According to Reuters, the new draft includes the following details:
- Foreigners can make investments in Myanmar and own up to 100% of businesses, without the need for a local partner.
- Joint ventures are allowed with the government or citizens, but 35% of total capital must be foreign. This repeats what is already provided under the existing law. Joint venture can be made between a foreigner and a citizen, although the government is not mentioned as a potential partner for a joint venture, and investment can also be made up with 100% foreign capital. Same requirements apply for the ratio of foreign capital to total capital in a joint venture; at least 35% of total capital has to be foreign.
- Foreign firms may be entitled to a tax holiday for the first five years upon start-up. Other forms of tax relief may be available depending on the investment and if deemed in the national interest.This is an improvement from the previous law although the period is not as long as some might have hoped after the government announced that the tax exemption period would last up to eight years. Under the existing law, foreign investors of any enterprise are exempt from income-tax for only three years, which is extendable in case it is beneficial for the state.
- Foreign manufacturing companies may be entitled to tax relief of up to 50 per cent on profits made from exports. Under the existing foreign investment law, profits made from export sales are also entitled to income tax relief up to 50%.
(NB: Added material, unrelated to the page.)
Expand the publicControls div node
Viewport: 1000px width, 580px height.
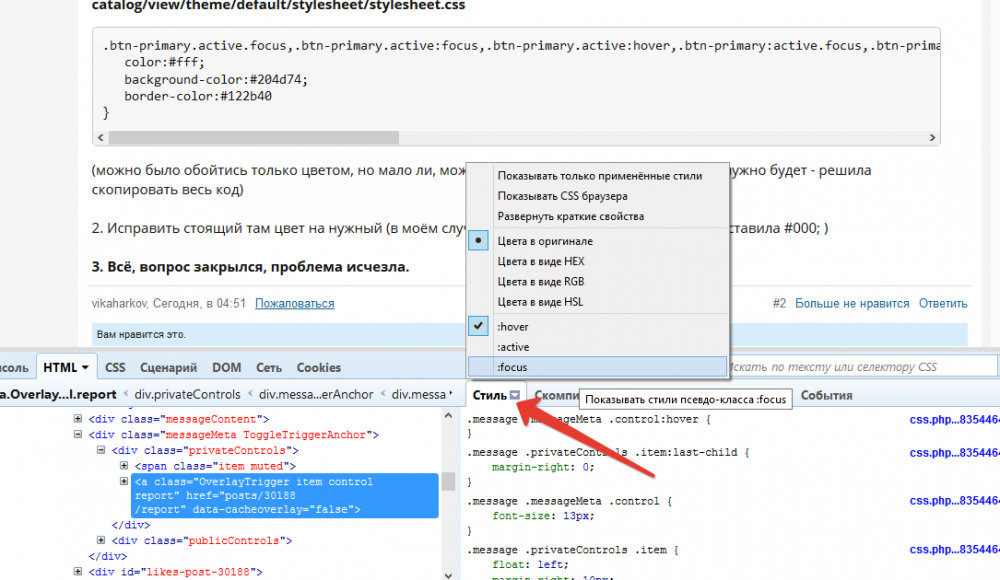click(101, 540)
- Tax exemption or relief on profits can be granted providing it is re-invested in the business within one year. This is similar to the existing law, where it states that income-tax exemptions can be made if profits are maintained in a reserve fund and re-invested within one year after the reserve is made.
- Foreigners can lease land for business purposes from the state, or from private citizens renting from the state who are authorized to lease that land.
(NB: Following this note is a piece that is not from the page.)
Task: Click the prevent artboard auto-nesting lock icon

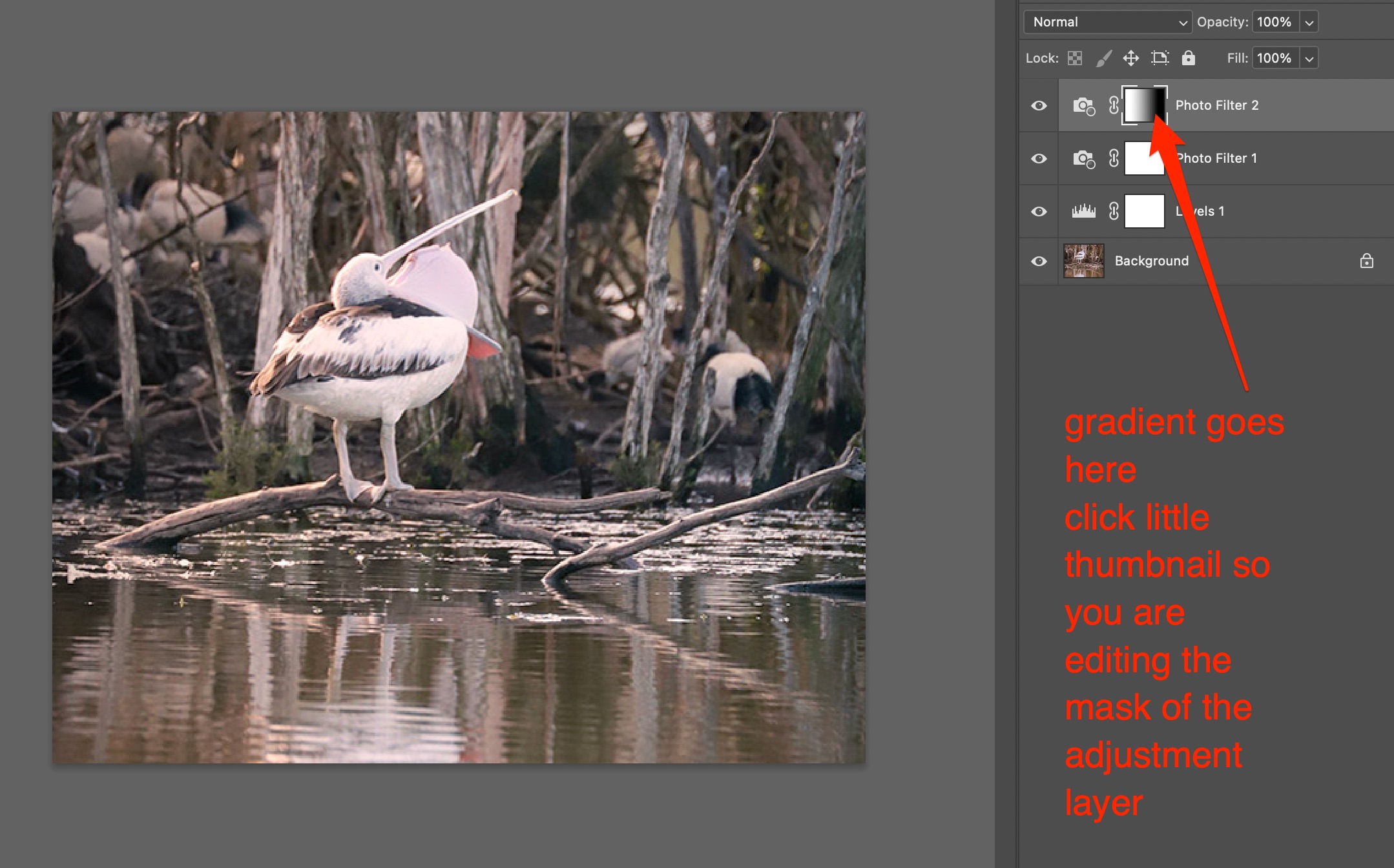Action: 1160,58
- Foreigners will be entitled to lease land for an initial period of up to 30 years, then extend it for up to 15 years, then another 15 years upon expiry of the second contract. This is a big improvement from the existing investment law, in which there were no clauses on foreign investors’ rights to lease land. According to the draft, foreign investors can rent land for up to 60 years, which is lower than the 75 years allowed in Special Economic Zones.
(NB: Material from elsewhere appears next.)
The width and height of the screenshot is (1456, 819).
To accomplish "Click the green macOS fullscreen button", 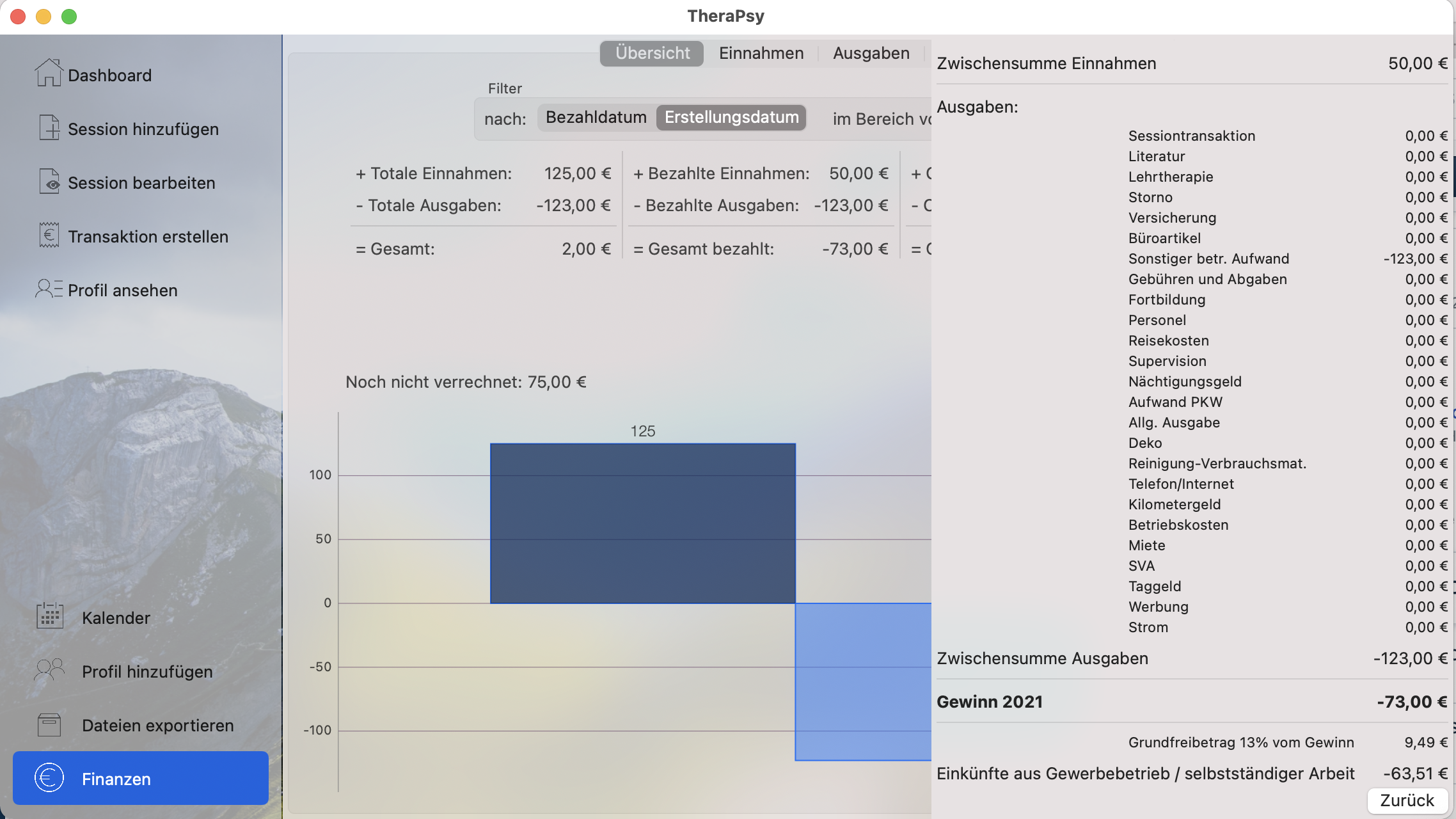I will click(x=69, y=17).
- All unskilled workers in foreign firms must be Burmese. After five years, 25 per cent of the skilled workforce in foreign firms must be Burmese, increasing to 50 per cent after the next five years, then 75 per cent by 15 years.
- Hiring of workers must be made through state-run labour offices or local employment agencies. Firms must make arrangements to train and develop the skills of workers. This is also an improvement in the draft of the new foreign investment law. The old law implicitly suggests that all workers should be local. It states that when appointing personnel, preference should be given to citizens but the appointment of experts and technicians from abroad is allowed if necessary. The Foreign Investment Commission would prescribe the type, number and term of the required foreign experts according to individual business organisations. Firms were also made to arrange training to ensure the development of their staff.
- Investments by foreigners can be private, or as a limited company. Under the existing law, investments made can be in the form of a sole proprietorship, a partnership, and a limited company. In a vaguely worded article, the draft states that the government guarantees no foreign business will be nationalized during the contract period. However, it also states that if that did occur, in the public interest, compensation would be provided based on the market price at that time.
This guarantee was also in the previous legislation. It stated that an enterprise formed under a permit shall not be nationalised during the term of the contract or during an extended term. At the end of the contract, the government guaranteed the investor the rights he is entitled to in the foreign currency in which the investment was made.
For this preliminary comparison of the two laws, the new draft appears to be very similar to the 1988 foreign investment law. The main difference is mainly the removal of the requirements of the types of foreign investments, which was focused on export-oriented industries, natural resource extraction, high technology, and other large capital investments. Myanmar is now open to investments for production of goods for the local market, which will decrease Myanmar´s dependency on imports. Other differences are the clarification of land lease, and the relaxation and clarification of skilled labour requirements.